**Your instructions:**
What you give back should match the listing word for word.

**Exercise input:**
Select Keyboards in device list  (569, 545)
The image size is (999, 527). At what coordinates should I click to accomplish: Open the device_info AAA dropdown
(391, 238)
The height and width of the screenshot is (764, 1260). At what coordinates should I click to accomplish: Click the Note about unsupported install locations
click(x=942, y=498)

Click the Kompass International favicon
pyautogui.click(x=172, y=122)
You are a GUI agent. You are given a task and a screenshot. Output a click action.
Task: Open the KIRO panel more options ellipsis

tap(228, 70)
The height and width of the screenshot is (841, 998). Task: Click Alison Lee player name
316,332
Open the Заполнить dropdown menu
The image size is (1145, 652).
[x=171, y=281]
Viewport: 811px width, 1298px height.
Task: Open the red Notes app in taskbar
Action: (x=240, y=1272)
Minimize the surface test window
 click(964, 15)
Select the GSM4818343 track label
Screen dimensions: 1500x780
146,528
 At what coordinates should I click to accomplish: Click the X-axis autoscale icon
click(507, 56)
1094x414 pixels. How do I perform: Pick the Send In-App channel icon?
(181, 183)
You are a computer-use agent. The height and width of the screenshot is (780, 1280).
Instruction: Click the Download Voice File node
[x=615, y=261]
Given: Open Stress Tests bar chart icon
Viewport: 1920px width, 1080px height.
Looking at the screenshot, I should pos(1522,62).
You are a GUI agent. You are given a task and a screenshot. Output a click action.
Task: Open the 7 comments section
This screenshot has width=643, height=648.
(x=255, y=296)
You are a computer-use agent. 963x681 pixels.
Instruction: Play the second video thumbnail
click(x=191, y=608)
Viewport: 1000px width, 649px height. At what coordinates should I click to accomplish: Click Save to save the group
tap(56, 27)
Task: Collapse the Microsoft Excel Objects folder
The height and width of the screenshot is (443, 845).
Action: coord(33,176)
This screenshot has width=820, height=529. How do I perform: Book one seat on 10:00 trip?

**Task response:**
Select Keyboards in device list  (569, 545)
The image size is (999, 527). At what coordinates should I click to accomplish: Open the device_info AAA dropdown
(391, 238)
The height and width of the screenshot is (764, 1260). At what coordinates should I click to accomplish: Click the Note about unsupported install locations
click(x=942, y=498)

Click the Kompass International favicon
pyautogui.click(x=172, y=122)
You are a GUI agent. You are given a task and a screenshot. Output a click action.
Task: Open the KIRO panel more options ellipsis

tap(228, 70)
The height and width of the screenshot is (841, 998). Task: Click Alison Lee player name
316,332
Open the Заполнить dropdown menu
The image size is (1145, 652).
[x=171, y=281]
Viewport: 811px width, 1298px height.
Task: Open the red Notes app in taskbar
Action: (x=240, y=1272)
Minimize the surface test window
 click(964, 15)
Select the GSM4818343 track label
Screen dimensions: 1500x780
146,528
 At what coordinates should I click to accomplish: Click the X-axis autoscale icon
click(507, 56)
1094x414 pixels. How do I perform: Pick the Send In-App channel icon?
(181, 183)
You are a computer-use agent. The height and width of the screenshot is (780, 1280).
Instruction: Click the Download Voice File node
[x=615, y=261]
Given: Open Stress Tests bar chart icon
Viewport: 1920px width, 1080px height.
Looking at the screenshot, I should pos(1522,62).
You are a GUI agent. You are given a task and a screenshot. Output a click action.
Task: Open the 7 comments section
This screenshot has width=643, height=648.
(x=255, y=296)
You are a computer-use agent. 963x681 pixels.
Instruction: Play the second video thumbnail
click(x=191, y=608)
Viewport: 1000px width, 649px height. At what coordinates should I click to accomplish: Click Save to save the group
tap(56, 27)
Task: Collapse the Microsoft Excel Objects folder
The height and width of the screenshot is (443, 845).
Action: coord(33,176)
This screenshot has width=820, height=529. How do I perform: Book one seat on 10:00 trip?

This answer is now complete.